電動化へ大きく舵を切ったホンダだが、その具体的な商品戦略が徐々に明らかになっている。後編では日本市場でのニューモデル投入動向と半固体と全固体を視野に入れた電池戦略についても見ていくことにしよう。(タイトル写真は2022年4月に公開された“スーパースポーツEV”)

地域最適なEVとしてまずは商用軽EVが2024年春

ホンダでは現在のグローバルEVマーケットを普及期に至る前段階(黎明期)と位置づけている。そして2020年代の後半までは地域の特性に合わせたEVの投入を基本戦略に据えている。そうするとお膝元である日本ではどのような戦略を展開するのだろう。

まずは、2024年春に投入するN-VANベースの軽商用EVだ。日本ではライバル(日産・三菱)が先行して乗用軽EVを発売し、成功を収めている。あえて商用車から展開を始めるのは、他地域に比べてハイブリッド車が普及している現状を考慮に入れたうえで、まず配送業など稼働率の高いプロフェッショナルユースからEV普及に弾みをつけるのが狙いだ。

画像: 2022年4月にはこうした形で日本におけるラインアップを発表している。

2022年4月にはこうした形で日本におけるラインアップを発表している。

そのうえで、2025年にはN-ONEをベースにした乗用軽EVを発売、追って2026年にはSUVタイプを含むコンパクトEVを2機種発売する。なお、これら小さなEVの開発で蓄えた知見は、今後アジア地域で展開する小型EVに反映させていくという。

すでにEVの普及期に入っているとみられる2020年代後半以降においては、地域ベストからグローバル視点でベストなEVへと軸足を移していく。つまり、直近は地域に合わせたラインナップを揃えながらも、先々は大型・中型・小型の3つのプラットフォームに集約していくという意味だ。そのころには、次世代EVのグローバルモデルが日本でも続々投入されるだろう。

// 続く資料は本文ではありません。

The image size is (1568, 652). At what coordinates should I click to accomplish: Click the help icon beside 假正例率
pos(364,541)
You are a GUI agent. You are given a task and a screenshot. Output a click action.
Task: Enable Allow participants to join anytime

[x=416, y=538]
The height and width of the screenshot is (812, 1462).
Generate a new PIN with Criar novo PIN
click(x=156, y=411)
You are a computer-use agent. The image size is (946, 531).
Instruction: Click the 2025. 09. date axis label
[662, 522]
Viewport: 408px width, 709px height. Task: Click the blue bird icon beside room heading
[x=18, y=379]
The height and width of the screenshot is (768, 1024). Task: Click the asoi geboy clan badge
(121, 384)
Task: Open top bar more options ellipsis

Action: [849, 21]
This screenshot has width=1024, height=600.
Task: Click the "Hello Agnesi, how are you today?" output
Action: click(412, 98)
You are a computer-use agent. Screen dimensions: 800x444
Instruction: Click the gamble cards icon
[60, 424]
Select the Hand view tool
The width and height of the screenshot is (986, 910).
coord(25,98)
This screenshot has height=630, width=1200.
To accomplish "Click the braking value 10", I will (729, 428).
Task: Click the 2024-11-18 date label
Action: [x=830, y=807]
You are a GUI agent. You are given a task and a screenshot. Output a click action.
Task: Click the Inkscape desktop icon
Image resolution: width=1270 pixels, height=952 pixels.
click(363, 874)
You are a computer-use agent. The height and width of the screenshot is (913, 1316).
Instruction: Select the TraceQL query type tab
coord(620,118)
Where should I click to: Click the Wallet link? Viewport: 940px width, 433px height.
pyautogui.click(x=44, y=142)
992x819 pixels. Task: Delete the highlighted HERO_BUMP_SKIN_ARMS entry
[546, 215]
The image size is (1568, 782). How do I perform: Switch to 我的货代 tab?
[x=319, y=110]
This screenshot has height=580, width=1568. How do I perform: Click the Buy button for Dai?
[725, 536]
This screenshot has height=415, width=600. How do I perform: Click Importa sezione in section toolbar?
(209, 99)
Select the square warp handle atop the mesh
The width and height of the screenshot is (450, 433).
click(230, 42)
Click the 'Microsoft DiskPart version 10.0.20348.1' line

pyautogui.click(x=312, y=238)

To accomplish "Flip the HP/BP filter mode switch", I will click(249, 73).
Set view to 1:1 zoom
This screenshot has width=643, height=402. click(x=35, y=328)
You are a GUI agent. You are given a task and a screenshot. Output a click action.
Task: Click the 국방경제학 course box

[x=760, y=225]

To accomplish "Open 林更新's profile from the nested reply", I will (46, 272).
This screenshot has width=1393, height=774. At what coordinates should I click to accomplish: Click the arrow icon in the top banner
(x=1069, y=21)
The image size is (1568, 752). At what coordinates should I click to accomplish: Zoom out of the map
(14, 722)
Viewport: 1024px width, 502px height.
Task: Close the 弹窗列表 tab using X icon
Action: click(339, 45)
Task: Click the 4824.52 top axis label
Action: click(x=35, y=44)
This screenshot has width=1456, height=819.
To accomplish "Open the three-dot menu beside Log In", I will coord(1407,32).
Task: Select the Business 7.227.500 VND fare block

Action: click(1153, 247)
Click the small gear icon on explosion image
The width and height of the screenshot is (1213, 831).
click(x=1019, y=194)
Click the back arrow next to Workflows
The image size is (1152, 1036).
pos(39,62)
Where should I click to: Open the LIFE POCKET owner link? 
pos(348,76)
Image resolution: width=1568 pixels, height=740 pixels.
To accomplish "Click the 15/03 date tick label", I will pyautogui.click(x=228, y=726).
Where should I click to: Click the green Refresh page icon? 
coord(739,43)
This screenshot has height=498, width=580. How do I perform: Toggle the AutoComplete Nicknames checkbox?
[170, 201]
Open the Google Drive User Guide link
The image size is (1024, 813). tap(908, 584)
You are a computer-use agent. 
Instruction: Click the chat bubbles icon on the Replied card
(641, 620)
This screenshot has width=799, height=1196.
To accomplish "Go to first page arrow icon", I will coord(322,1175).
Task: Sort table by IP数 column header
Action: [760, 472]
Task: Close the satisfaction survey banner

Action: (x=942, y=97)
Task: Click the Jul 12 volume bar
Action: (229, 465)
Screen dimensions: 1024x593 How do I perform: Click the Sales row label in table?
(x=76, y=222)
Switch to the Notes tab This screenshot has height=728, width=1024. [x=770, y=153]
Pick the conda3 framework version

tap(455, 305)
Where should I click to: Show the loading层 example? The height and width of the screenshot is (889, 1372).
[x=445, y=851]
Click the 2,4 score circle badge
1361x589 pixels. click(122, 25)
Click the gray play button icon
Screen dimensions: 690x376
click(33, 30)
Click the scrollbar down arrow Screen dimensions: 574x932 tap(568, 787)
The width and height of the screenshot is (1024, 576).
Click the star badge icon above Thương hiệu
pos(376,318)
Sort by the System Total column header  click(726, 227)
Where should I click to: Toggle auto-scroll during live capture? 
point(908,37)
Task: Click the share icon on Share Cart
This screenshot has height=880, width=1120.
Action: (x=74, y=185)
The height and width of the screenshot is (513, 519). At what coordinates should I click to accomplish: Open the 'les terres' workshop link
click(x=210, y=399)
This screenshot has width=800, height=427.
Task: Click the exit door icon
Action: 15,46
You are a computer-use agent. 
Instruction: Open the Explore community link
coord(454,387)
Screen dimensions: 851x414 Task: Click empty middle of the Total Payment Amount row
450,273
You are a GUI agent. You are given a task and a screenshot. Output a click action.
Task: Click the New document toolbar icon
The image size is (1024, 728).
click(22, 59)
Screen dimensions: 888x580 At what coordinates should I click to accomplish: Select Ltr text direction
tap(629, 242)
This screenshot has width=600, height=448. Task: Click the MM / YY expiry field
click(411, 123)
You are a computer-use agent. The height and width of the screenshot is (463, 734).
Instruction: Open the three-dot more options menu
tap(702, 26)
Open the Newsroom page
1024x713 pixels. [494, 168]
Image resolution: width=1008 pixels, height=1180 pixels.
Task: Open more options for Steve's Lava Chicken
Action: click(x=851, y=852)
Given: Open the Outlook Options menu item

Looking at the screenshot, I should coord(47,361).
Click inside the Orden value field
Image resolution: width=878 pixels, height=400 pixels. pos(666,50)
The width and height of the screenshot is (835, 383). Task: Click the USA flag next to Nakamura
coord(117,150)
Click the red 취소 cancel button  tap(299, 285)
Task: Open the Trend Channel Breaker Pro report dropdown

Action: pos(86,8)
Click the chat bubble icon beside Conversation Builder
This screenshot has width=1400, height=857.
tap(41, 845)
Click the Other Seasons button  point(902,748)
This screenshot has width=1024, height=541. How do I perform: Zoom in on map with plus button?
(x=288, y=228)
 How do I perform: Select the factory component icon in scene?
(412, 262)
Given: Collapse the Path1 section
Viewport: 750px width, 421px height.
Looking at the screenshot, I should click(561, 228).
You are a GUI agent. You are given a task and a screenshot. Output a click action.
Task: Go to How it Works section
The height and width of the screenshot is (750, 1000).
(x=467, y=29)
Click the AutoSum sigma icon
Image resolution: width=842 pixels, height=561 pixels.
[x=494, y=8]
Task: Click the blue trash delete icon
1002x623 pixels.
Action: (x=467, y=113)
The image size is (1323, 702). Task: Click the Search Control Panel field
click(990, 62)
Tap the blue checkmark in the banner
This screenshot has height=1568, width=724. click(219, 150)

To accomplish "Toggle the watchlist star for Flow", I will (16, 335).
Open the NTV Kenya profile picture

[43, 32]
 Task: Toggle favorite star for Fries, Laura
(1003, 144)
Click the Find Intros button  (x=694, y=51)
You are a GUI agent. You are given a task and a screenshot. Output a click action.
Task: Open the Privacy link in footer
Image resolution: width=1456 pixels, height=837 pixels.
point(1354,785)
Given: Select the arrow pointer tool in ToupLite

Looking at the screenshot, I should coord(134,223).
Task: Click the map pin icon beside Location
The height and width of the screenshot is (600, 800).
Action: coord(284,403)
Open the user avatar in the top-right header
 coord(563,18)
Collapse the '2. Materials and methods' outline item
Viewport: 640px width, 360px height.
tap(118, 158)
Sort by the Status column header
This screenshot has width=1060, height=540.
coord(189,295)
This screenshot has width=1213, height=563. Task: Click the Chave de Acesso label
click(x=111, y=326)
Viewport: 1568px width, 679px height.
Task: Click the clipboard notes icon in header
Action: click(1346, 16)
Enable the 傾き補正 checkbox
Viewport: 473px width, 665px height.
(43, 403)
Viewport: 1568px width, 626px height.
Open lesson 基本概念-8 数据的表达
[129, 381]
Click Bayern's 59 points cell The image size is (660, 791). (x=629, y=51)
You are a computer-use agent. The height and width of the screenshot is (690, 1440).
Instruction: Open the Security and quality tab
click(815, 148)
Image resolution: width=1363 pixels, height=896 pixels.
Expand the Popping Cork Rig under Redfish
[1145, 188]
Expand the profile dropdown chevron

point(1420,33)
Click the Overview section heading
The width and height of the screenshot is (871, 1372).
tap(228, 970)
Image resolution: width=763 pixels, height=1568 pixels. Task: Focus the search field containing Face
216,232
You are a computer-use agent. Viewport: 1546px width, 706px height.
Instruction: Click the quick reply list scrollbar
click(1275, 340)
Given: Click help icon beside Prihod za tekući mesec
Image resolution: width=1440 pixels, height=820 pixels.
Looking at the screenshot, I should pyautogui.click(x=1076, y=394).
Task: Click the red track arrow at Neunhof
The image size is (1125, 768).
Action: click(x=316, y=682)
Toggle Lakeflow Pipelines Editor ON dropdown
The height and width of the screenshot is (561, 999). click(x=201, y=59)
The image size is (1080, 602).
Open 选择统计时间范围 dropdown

2020年代後半には半固体&全固体電池の実用化を目指す

EV性能の鍵を握るのがバッテリーである。ほとんどの自動車メーカーがそうであるように、ホンダも当面は外部パートナーとの関係を強化し、安定したバッテリー調達を進めていく方針だ。地産地消の考えに基づき、主要な市場や生産地ごとに適切なパートナーとの関係を強化していく。

北米ではGMから「アルティウム」を調達するとともに、LGエナジーソリューションとの生産合弁会社(L-H Battery Company, Inc.)を設立。オハイオ州に建設中の新工場を2025年中に稼働させるべく準備を進めている。中国市場では世界最大手のCATLとの連携を強化し、日本では軽商用EV向けバッテリーをエンビジョンAESCから調達する。

さらに2020年代後半以降は、外部調達のみならず、自前での研究開発を加速させる。2023年中にはGSユアサとの協力会社(株式会社Honda・GS Yuasa EV Battery R&D)で高容量・高出力なEV用リチウムイオンバッテリーの開発を開始するほか、2024年春には、栃木県さくら市での全固体電池の実証ラインを立ち上げ、2020年代後半に投入されるモデルへの採用を目指す。

2024年にまた、EV用バッテリー研究開発会社である米・SES社へ出資し、半固体電池(リチウム金属二次電池)を共同開発するなど、様々な手段で技術進化へのチャレンジを継続していく。高性能液体リチウムイオン、半固体、そして全固体、それぞれを車種に応じて適切に使い分けていくのが、近未来のホンダEVだ。

創業75周年でスーパースポーツEVが登場する!?

中国、北米、そして日本でのEV戦略を紹介してきたが、2030年までには軽商用からフラッグシップクラスまで、グローバルで30機種のEVを展開し、年間生産は200万台を超える計画だ。

同時に、これからはハードウェアの領域での強みは磨きながらも、ハード売り切り型のビジネスから、搭載したソフトウェアを随時アップデートしていく、いわゆるリカーリングビジネスへの移行も狙っている。

画像: ホンダは2030年にはEV生産200万台以上を想定している。

ホンダは2030年にはEV生産200万台以上を想定している。

とは言え、そこはホンダである。スポーツモデルを期待するファンを裏切ることはなさそうだ。折しもホンダは2023年9月24日に創業75周年を迎える。かつて創業50周年はその記念車としてS2000が発表されたが、今回はそんなホンダらしいクルマは発表されるのだろうか。

答えはイエス。まだベールは被されているが2機種のスーパースポーツEVモデルがグローバルモデルとして発売されることはすでにアナウンスされている。カーボンニュートラルや電動化に挑む中でも、ホンダは、常にFUNで操る喜びを継承し、不変のスポーツマインドや際立つ個性を体現していくという。果たして9月24日には、どんなサプライズが用意されているのだろうか。